Reproduce exactly the lines from the one that holds "The height and" through the last line of the entries, both ends included, but not the pictures.
==== Data
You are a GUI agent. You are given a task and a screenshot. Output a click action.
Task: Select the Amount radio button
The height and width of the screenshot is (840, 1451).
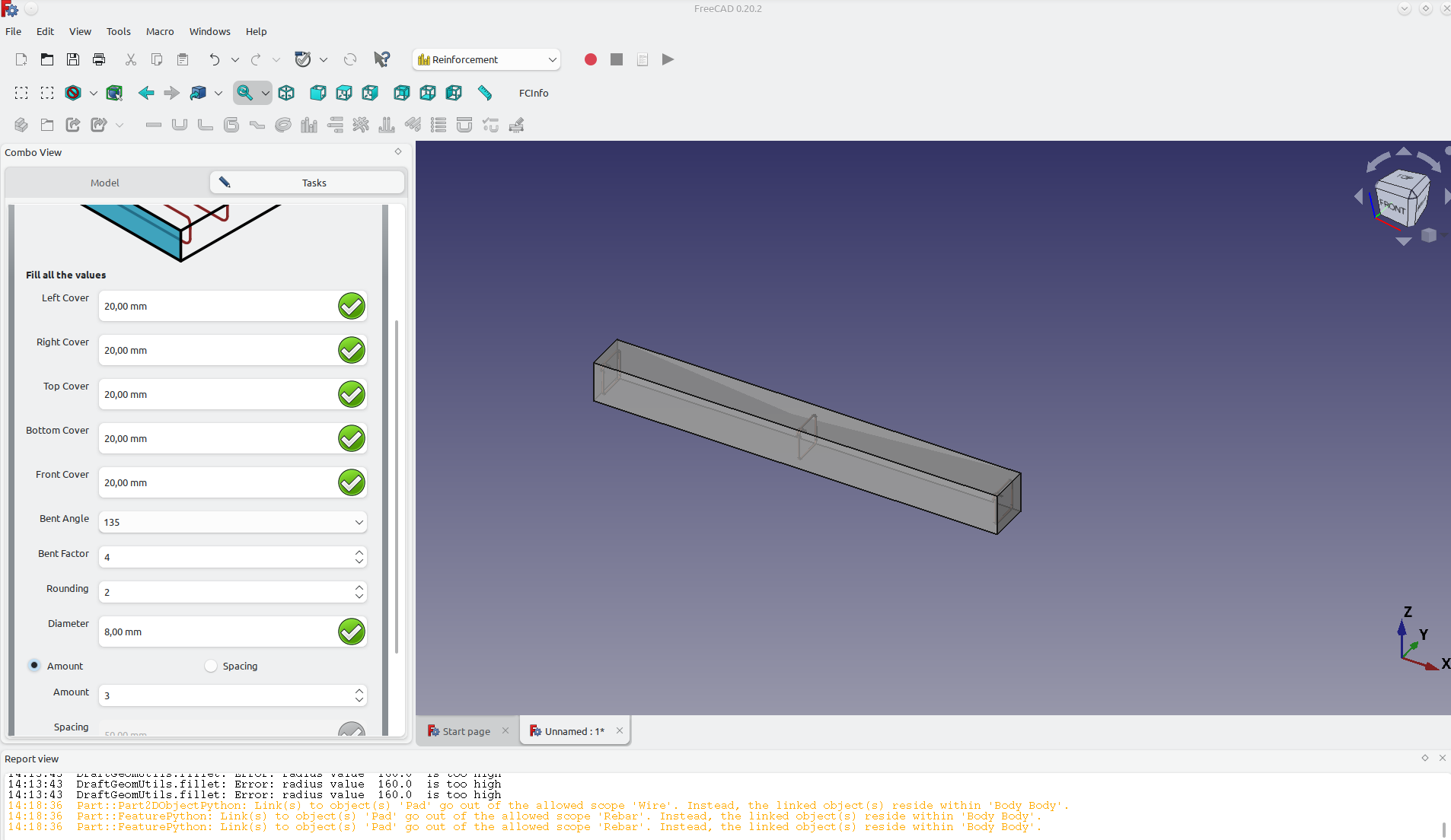tap(34, 665)
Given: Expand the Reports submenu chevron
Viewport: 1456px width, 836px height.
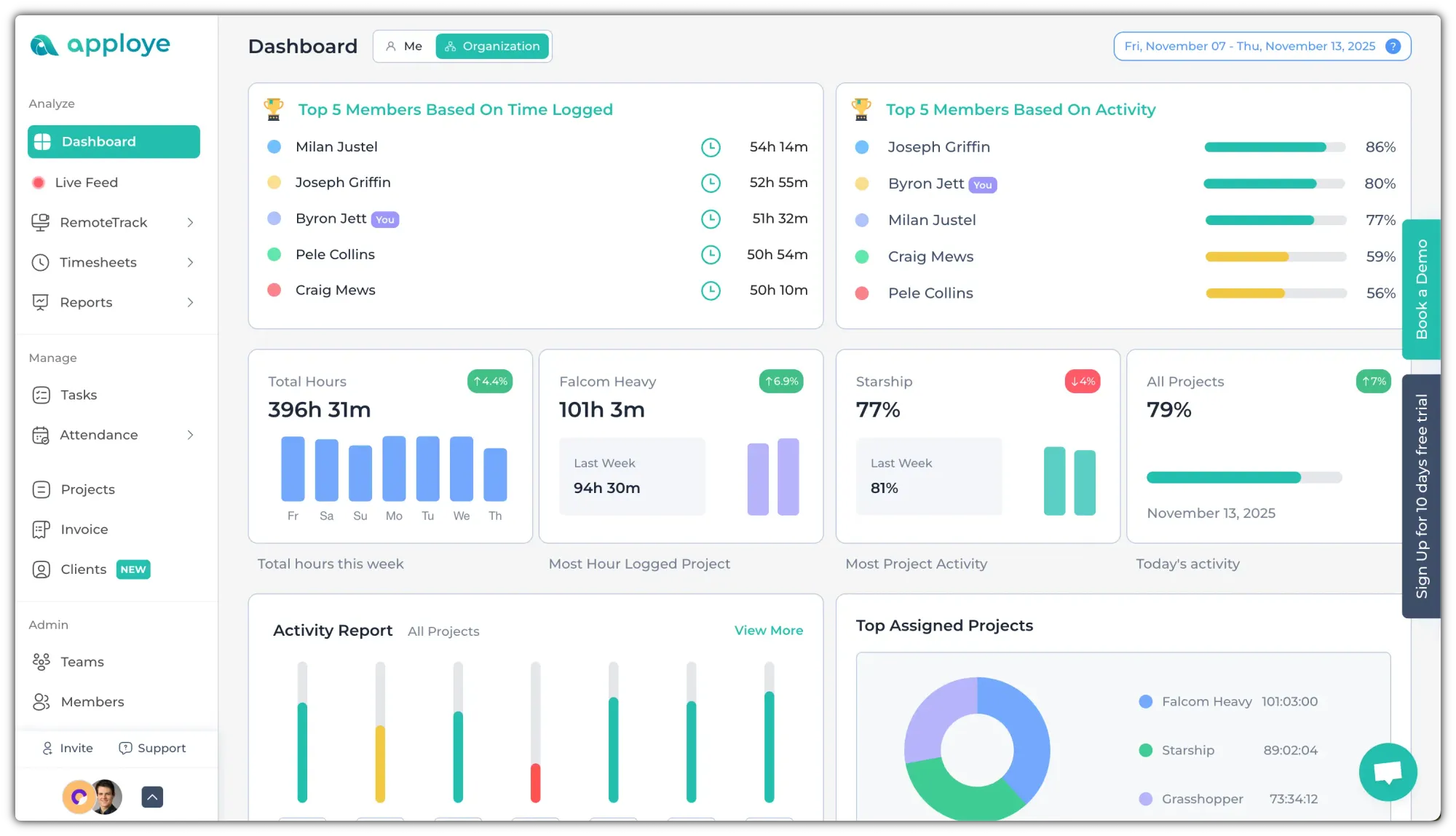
========
* [Your solution]
The height and width of the screenshot is (840, 1451).
tap(34, 665)
Given: Expand the Reports submenu chevron
Viewport: 1456px width, 836px height.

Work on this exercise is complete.